<<<<
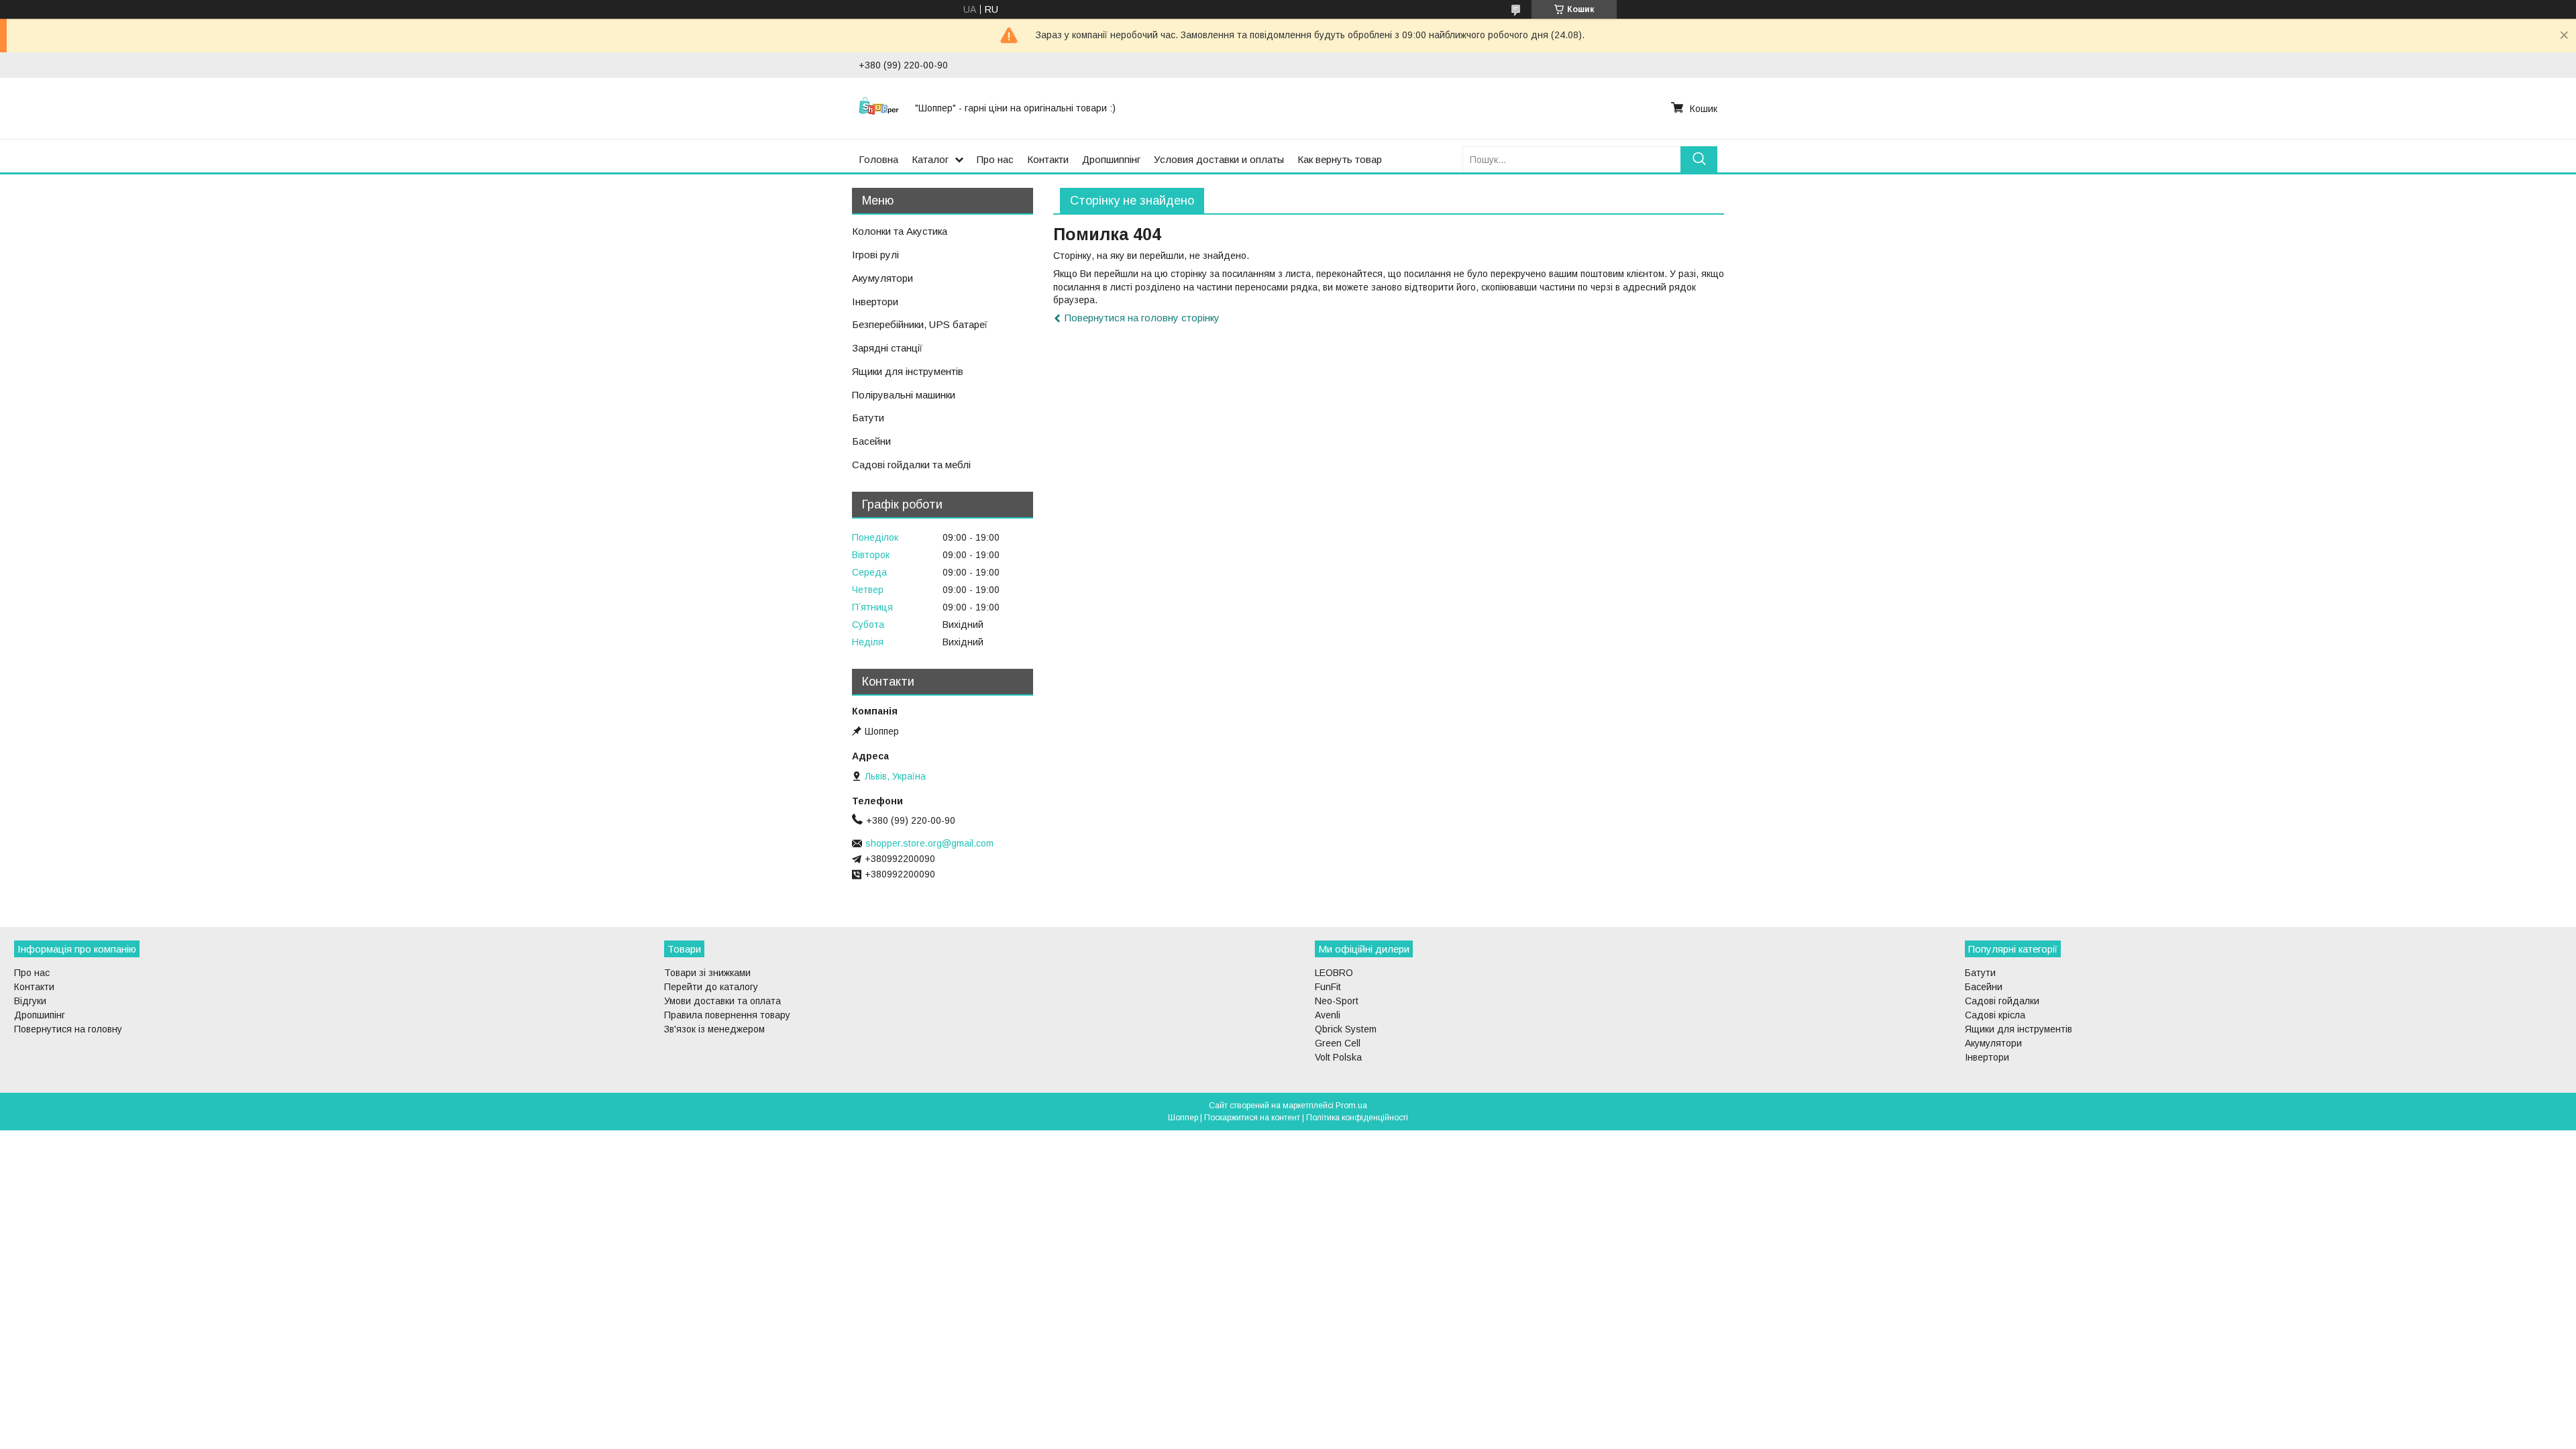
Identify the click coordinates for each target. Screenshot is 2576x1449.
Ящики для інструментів (907, 371)
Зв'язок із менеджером (714, 1029)
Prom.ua (1351, 1105)
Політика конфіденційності (1357, 1117)
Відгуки (30, 1001)
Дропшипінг (39, 1015)
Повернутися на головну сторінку (1142, 317)
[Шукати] (1698, 159)
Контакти (1048, 159)
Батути (868, 417)
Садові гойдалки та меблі (911, 464)
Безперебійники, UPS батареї (919, 324)
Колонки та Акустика (899, 231)
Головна (878, 159)
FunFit (1328, 986)
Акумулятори (882, 278)
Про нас (995, 159)
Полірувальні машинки (903, 394)
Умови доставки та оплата (722, 1001)
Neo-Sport (1336, 1001)
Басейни (871, 441)
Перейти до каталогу (711, 986)
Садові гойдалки (2002, 1001)
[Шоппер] (879, 108)
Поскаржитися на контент (1252, 1117)
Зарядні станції (887, 348)
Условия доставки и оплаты (1219, 159)
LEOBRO (1334, 972)
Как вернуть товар (1339, 159)
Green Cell (1337, 1043)
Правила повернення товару (727, 1015)
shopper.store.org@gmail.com (929, 843)
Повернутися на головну (68, 1029)
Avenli (1327, 1015)
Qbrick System (1346, 1029)
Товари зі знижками (707, 972)
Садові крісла (1995, 1015)
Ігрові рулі (875, 254)
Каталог (930, 159)
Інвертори (875, 301)
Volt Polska (1338, 1057)
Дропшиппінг (1111, 159)
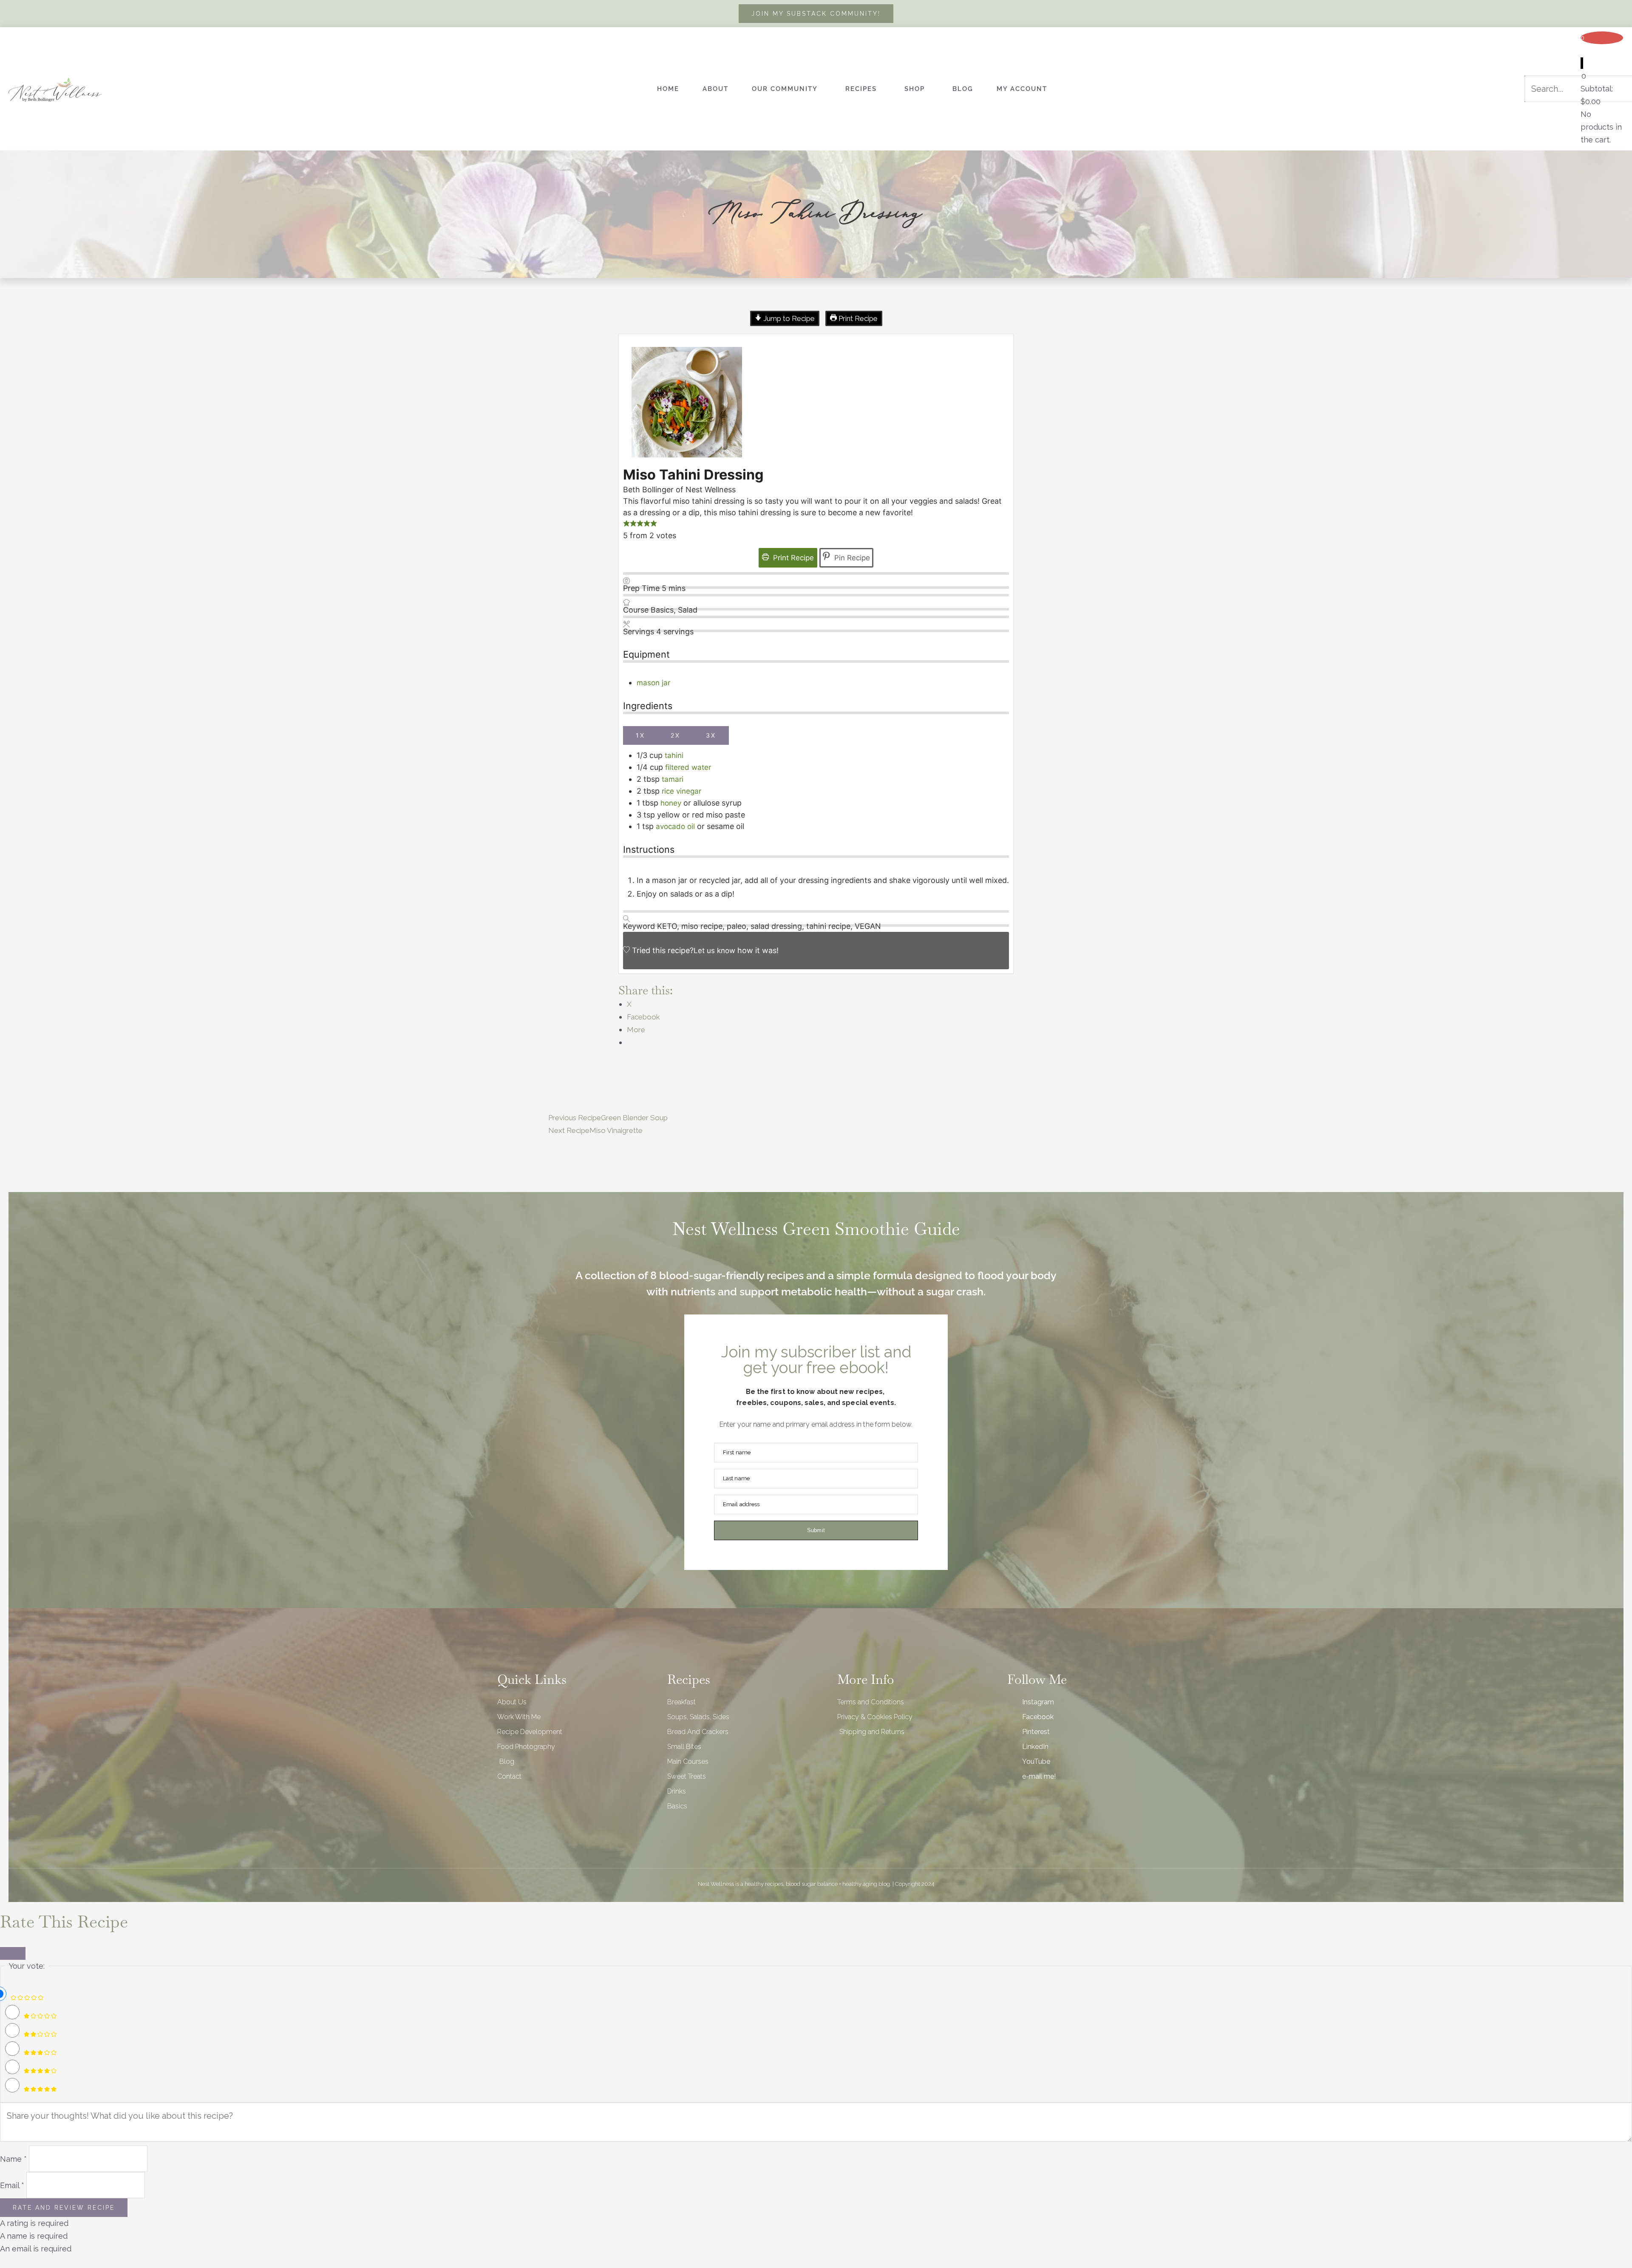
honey (671, 803)
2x (675, 735)
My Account (1022, 89)
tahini (674, 755)
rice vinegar (681, 791)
>>>>
§ **Exercise prompt**: How many lines in the data above contain the word "доставки"? Reply with only that figure.

§ **Exercise answer**: 2